Je ne peux donc pas émettre d’opinion sur ces sujets. Même pas perdre mon temps à essayer de les comprendre, à quoi bon m’aventurer sur cette route subtile. Alors juste dire mon ressenti. Juste me poser des questions. Au sujet du destin.
Au moment même où j’écris la suite et fin des Têtes rousses et des Têtes bouclées dans lesquels, dès le début, j’ai voulu interroger le destin, voilà qu’il vient encore me tracasser. Des associations d’idées, des coïncidences questionnables.
Les têtes bouclées n’ont remporté ni le prix Jacques-Poirier ni le prix littéraire Le Droit. Hier encore, j’ai compris qu’une nouvelle que j’avais même oublié avoir écrite ne gagnait pas non plus un des trois prix accordés. Tous des prix décernés en Outaouais. Pas au Québec, pas au Canada ou dans le monde entier, juste en Outaouais où je demeure, et mes écrits n’y sont pas retenus. Où le seront-ils? J’aurais aimé. Qui n’aimerait pas? Je suis heureuse pour les gagnant-e-s.
Bon, pas grave, la vie continue. Le Salon du livre bientôt. Où je devrais être à l’aise puisque des gens, comme moi, qui aiment écrire et lire. Des sujets qui m’intéressent. Le seul où je vais. Et voilà que la température annoncée me fait hésiter : neige, pluie, verglas. Est-ce que je vais risquer ma vie en roulant 75 minutes à l’aller et 75 minutes au retour pour un vingt-cinq minutes de jasette sur l’univers livresque? Du coup me revient l’année 2012 en tête : deux semaines avant le Salon du livre où je voulais lancer Les têtes rousses, l’oncologue me disait qu’il valait mieux commencer mes traitements de chimiothérapie au plus tôt. Exit le Salon de 2012.
Ai-je un mauvais karma avec les Salons du livre?
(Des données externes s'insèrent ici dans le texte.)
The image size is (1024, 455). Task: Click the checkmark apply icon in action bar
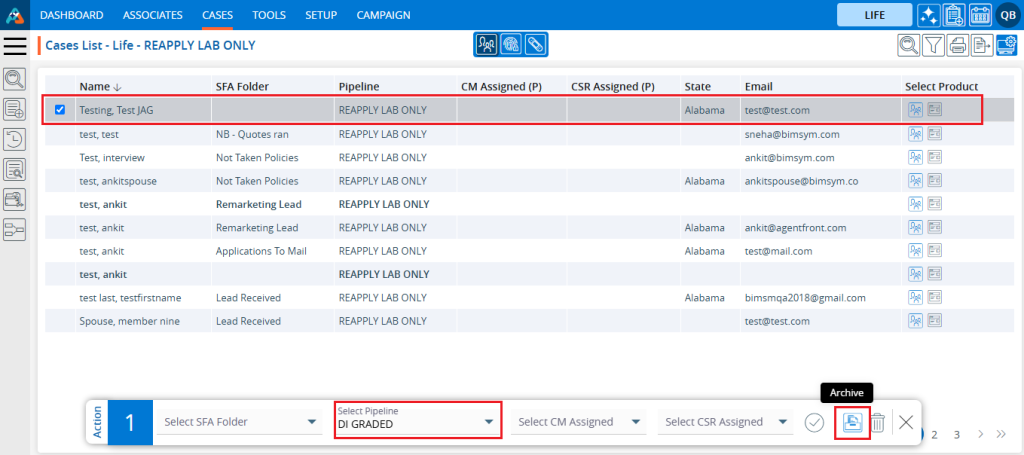(814, 422)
Avec les routes difficiles, les vraies comme les symboliques?
Pas plus important que ça, mais la confiance en moi est ébranlée. Facilement ébranlée me direz-vous. Eh oui! Je suis ainsi faite. La confiance ne s’achète pas au magasin, mais elle peut être ravivée avec un peu de reconnaissance. Ou des routes sèches.
Et puis, le destin, encore? Arriva un courriel. Un tout petit, anodin. Une ligne. Cinq mots : Inscription des têtes qui frisent.
L’espoir, la reconnaissance ne font pas le talent ni le mérite, mais ils peuvent encourager au travail.
Cinq mots ont suffi pour me montrer la route à suivre : celle du travail et du plaisir d'écrire. La seule sûre.